> **Direction**: Put every line of the rows below into a JSON list of strings, with one string per line and blank lines left out.

════════════════

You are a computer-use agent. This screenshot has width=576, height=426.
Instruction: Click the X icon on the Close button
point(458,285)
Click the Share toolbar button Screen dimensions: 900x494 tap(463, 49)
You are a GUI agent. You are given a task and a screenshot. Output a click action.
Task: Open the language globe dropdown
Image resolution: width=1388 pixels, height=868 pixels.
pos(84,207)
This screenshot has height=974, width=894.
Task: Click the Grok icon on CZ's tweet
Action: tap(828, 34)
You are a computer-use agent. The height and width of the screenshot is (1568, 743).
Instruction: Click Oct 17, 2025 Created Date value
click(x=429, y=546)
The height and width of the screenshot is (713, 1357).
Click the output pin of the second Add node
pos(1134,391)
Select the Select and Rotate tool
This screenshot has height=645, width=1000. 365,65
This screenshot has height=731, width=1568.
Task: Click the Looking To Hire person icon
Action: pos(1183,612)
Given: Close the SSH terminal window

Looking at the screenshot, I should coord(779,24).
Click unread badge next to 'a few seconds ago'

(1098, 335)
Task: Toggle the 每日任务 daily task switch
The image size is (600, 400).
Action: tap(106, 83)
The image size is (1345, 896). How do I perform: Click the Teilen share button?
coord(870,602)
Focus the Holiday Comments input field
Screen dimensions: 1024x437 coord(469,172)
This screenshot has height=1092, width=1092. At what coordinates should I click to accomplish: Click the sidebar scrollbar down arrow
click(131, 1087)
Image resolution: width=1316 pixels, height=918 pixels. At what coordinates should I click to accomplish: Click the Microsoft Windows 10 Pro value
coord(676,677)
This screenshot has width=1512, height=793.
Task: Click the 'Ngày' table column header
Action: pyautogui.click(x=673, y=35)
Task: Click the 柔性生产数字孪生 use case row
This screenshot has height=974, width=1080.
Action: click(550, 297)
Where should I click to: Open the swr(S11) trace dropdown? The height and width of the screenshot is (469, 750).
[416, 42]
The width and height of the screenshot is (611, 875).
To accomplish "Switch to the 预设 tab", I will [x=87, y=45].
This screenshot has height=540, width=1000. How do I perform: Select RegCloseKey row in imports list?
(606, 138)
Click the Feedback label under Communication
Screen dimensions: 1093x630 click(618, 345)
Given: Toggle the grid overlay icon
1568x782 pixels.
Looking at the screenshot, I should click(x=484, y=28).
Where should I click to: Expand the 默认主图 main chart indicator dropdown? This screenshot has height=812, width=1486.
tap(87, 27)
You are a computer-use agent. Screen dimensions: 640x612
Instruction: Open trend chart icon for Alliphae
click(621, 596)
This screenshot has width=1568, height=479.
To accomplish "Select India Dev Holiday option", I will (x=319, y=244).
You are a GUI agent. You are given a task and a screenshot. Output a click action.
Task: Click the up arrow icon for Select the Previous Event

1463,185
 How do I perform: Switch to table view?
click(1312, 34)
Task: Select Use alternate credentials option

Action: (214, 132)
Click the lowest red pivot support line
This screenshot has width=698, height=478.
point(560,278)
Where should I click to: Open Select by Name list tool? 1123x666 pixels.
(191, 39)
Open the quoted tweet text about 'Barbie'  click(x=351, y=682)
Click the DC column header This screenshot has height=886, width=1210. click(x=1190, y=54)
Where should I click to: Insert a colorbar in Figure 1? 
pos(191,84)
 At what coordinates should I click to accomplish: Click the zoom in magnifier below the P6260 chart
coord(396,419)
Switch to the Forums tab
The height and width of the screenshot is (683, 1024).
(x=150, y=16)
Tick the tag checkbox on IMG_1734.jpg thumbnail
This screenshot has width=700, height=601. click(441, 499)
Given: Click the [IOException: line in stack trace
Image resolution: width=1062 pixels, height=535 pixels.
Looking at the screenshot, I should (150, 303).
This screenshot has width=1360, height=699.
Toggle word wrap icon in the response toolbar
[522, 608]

════════════════

> **Expected answer**:
[
  "You are a computer-use agent. This screenshot has width=576, height=426.",
  "Instruction: Click the X icon on the Close button",
  "point(458,285)",
  "Click the Share toolbar button Screen dimensions: 900x494 tap(463, 49)",
  "You are a GUI agent. You are given a task and a screenshot. Output a click action.",
  "Task: Open the language globe dropdown",
  "Image resolution: width=1388 pixels, height=868 pixels.",
  "pos(84,207)",
  "This screenshot has height=974, width=894.",
  "Task: Click the Grok icon on CZ's tweet",
  "Action: tap(828, 34)",
  "You are a computer-use agent. The height and width of the screenshot is (1568, 743).",
  "Instruction: Click Oct 17, 2025 Created Date value",
  "click(x=429, y=546)",
  "The height and width of the screenshot is (713, 1357).",
  "Click the output pin of the second Add node",
  "pos(1134,391)",
  "Select the Select and Rotate tool",
  "This screenshot has height=645, width=1000. 365,65",
  "This screenshot has height=731, width=1568.",
  "Task: Click the Looking To Hire person icon",
  "Action: pos(1183,612)",
  "Given: Close the SSH terminal window",
  "Looking at the screenshot, I should coord(779,24).",
  "Click unread badge next to 'a few seconds ago'",
  "(1098, 335)",
  "Task: Toggle the 每日任务 daily task switch",
  "The image size is (600, 400).",
  "Action: tap(106, 83)",
  "The image size is (1345, 896). How do I perform: Click the Teilen share button?",
  "coord(870,602)",
  "Focus the Holiday Comments input field",
  "Screen dimensions: 1024x437 coord(469,172)",
  "This screenshot has height=1092, width=1092. At what coordinates should I click to accomplish: Click the sidebar scrollbar down arrow",
  "click(131, 1087)",
  "Image resolution: width=1316 pixels, height=918 pixels. At what coordinates should I click to accomplish: Click the Microsoft Windows 10 Pro value",
  "coord(676,677)",
  "This screenshot has width=1512, height=793.",
  "Task: Click the 'Ngày' table column header",
  "Action: pyautogui.click(x=673, y=35)",
  "Task: Click the 柔性生产数字孪生 use case row",
  "This screenshot has height=974, width=1080.",
  "Action: click(550, 297)",
  "Where should I click to: Open the swr(S11) trace dropdown? The height and width of the screenshot is (469, 750).",
  "[416, 42]",
  "The width and height of the screenshot is (611, 875).",
  "To accomplish \"Switch to the 预设 tab\", I will [x=87, y=45].",
  "This screenshot has height=540, width=1000. How do I perform: Select RegCloseKey row in imports list?",
  "(606, 138)",
  "Click the Feedback label under Communication",
  "Screen dimensions: 1093x630 click(618, 345)",
  "Given: Toggle the grid overlay icon",
  "1568x782 pixels.",
  "Looking at the screenshot, I should click(x=484, y=28).",
  "Where should I click to: Expand the 默认主图 main chart indicator dropdown? This screenshot has height=812, width=1486.",
  "tap(87, 27)",
  "You are a computer-use agent. Screen dimensions: 640x612",
  "Instruction: Open trend chart icon for Alliphae",
  "click(621, 596)",
  "This screenshot has width=1568, height=479.",
  "To accomplish \"Select India Dev Holiday option\", I will (x=319, y=244).",
  "You are a GUI agent. You are given a task and a screenshot. Output a click action.",
  "Task: Click the up arrow icon for Select the Previous Event",
  "1463,185",
  " How do I perform: Switch to table view?",
  "click(1312, 34)",
  "Task: Select Use alternate credentials option",
  "Action: (214, 132)",
  "Click the lowest red pivot support line",
  "This screenshot has width=698, height=478.",
  "point(560,278)",
  "Where should I click to: Open Select by Name list tool? 1123x666 pixels.",
  "(191, 39)",
  "Open the quoted tweet text about 'Barbie'  click(x=351, y=682)",
  "Click the DC column header This screenshot has height=886, width=1210. click(x=1190, y=54)",
  "Where should I click to: Insert a colorbar in Figure 1? ",
  "pos(191,84)",
  " At what coordinates should I click to accomplish: Click the zoom in magnifier below the P6260 chart",
  "coord(396,419)",
  "Switch to the Forums tab",
  "The height and width of the screenshot is (683, 1024).",
  "(x=150, y=16)",
  "Tick the tag checkbox on IMG_1734.jpg thumbnail",
  "This screenshot has width=700, height=601. click(441, 499)",
  "Given: Click the [IOException: line in stack trace",
  "Image resolution: width=1062 pixels, height=535 pixels.",
  "Looking at the screenshot, I should (150, 303).",
  "This screenshot has width=1360, height=699.",
  "Toggle word wrap icon in the response toolbar",
  "[522, 608]"
]